2.8 JavaScript Sandbox

The gadget attacker, as defined in Sect. 2.6, has the ability to integrate a malicious gadget into a trusted web application. This allows the attacker to execute any chosen JavaScript code in the JavaScript execution environment of this trusted web application’s origin and access its sensitive resources.

Given this attacker model, we cannot stop the attacker from presenting a web application user’s browser with chosen JavaScript. In this paper we are not concerned with cross-site scripting or other injection attacks and assume that the attacker already has the ability to execute JavaScript in the JavaScript environment, no matter through which means this was accomplished. In this scenario, it would be helpful to have a mechanism to restrict the available functionality inside the JavaScript environment, according to the least-privilege principle. The impact of executing (potentially malicious) JavaScript in such an environment would then be limited to the available functionality. Such an environment, in which we can isolate JavaScript and restrict its access to certain resources and functionality, is called a JavaScript sandbox.

From the typical web scenario architecture from Sect. 2.6, keeping in mind our attacker model, there are only two possible locations that can be considered to deploy a JavaScript sandboxing mechanism: the trusted web application and the client’s browser. The third-party script provider is considered untrustworthy.

The developer of the web application and the server hosting it, are trusted according to the attacker model. This server then offers a possible location to facilitate JavaScript sandboxing. Before serving the untrusted JavaScript from the third-party script provider to the client, the code can be reviewed and optionally rewritten to make sure it does not abuse the web application’s available resources.

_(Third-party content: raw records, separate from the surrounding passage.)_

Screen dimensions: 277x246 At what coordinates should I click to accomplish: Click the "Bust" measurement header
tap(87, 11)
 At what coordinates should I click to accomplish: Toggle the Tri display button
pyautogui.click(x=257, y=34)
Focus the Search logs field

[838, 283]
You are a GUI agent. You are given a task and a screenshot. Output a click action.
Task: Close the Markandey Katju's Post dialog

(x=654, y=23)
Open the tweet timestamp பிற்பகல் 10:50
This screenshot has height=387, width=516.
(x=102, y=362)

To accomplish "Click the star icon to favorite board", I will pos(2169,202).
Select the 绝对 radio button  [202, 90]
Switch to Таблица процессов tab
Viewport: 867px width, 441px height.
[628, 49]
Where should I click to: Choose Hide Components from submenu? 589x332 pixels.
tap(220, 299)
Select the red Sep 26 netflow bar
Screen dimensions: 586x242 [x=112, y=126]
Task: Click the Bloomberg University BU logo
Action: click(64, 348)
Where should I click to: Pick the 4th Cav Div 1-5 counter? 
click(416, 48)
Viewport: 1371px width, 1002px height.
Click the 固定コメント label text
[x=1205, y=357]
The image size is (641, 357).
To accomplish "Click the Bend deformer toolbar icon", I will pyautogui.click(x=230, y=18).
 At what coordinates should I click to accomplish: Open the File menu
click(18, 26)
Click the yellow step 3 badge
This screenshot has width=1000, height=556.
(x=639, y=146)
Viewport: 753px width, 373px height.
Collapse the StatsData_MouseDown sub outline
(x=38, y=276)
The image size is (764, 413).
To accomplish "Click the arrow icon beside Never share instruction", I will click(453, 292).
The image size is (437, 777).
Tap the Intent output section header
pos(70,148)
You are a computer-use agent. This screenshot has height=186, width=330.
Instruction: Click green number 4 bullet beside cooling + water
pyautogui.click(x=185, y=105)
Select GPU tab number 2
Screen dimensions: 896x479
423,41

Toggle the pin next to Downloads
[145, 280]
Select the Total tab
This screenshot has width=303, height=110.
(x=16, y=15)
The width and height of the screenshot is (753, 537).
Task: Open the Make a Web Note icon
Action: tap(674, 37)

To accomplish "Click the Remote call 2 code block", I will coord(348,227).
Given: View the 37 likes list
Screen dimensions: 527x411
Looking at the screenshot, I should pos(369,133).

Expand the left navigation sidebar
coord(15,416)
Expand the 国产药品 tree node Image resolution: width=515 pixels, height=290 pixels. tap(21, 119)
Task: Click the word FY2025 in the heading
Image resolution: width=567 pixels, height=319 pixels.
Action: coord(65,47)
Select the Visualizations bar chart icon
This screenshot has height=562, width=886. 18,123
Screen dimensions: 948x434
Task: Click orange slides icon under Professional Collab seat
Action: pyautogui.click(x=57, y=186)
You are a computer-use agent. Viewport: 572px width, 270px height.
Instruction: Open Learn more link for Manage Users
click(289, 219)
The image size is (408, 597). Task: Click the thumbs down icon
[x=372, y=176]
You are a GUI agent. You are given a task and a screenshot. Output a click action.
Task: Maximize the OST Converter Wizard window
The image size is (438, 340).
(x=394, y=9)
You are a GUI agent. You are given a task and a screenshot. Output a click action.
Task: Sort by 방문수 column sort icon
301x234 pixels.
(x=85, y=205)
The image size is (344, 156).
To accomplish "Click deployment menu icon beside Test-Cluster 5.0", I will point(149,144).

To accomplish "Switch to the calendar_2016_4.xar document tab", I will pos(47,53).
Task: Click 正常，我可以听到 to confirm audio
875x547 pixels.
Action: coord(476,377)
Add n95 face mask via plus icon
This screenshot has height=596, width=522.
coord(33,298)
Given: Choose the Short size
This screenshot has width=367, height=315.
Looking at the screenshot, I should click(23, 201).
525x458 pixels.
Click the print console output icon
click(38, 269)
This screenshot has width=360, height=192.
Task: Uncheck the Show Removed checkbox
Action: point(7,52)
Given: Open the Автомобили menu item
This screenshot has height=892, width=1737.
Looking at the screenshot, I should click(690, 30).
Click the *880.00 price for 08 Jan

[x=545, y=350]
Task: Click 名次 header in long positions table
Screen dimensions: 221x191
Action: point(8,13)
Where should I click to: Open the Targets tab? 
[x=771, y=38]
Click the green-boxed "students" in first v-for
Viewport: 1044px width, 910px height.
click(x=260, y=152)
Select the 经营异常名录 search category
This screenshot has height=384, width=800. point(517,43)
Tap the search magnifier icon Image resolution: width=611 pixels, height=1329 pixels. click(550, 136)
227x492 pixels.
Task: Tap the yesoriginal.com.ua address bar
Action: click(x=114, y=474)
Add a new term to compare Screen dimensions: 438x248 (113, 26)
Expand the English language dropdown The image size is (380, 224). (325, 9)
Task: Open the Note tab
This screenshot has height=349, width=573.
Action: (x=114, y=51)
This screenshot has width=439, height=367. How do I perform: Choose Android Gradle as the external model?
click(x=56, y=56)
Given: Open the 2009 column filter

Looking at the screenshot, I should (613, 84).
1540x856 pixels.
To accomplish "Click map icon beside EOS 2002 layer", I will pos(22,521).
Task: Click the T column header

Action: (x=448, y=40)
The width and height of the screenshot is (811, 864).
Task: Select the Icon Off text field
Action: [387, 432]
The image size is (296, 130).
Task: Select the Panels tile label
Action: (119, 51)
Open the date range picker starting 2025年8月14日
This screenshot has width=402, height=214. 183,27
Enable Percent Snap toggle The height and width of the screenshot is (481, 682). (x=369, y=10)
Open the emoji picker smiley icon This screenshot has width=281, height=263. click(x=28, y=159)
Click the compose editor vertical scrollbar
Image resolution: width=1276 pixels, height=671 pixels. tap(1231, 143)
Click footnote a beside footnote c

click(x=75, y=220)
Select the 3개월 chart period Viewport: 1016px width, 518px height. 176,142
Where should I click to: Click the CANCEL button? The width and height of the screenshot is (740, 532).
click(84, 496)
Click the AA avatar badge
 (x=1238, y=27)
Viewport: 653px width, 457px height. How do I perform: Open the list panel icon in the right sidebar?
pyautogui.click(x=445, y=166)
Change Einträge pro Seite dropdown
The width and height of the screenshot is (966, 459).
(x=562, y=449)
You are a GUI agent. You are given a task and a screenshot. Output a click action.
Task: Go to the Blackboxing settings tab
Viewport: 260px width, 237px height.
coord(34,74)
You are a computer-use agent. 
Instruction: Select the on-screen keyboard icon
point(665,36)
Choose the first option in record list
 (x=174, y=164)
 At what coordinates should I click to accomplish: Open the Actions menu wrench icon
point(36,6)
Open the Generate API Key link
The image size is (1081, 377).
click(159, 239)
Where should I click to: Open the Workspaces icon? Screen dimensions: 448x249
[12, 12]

The client’s browser provides a second location to sandbox JavaScript, because it is also considered trusted. With direct access to the JavaScript execution context, a JavaScript sandboxing system located at the client-side has better means to restrict access to resources and functionality.

JavaScript sandboxing can be achieved by restricting the used JavaScript language to a subset that can then be verified to be safe, or even rewrite the JavaScript code into a version which is safe. Such a solution involves a JavaScript subset and a rewriting mechanism which will be discussed in Sect. 3.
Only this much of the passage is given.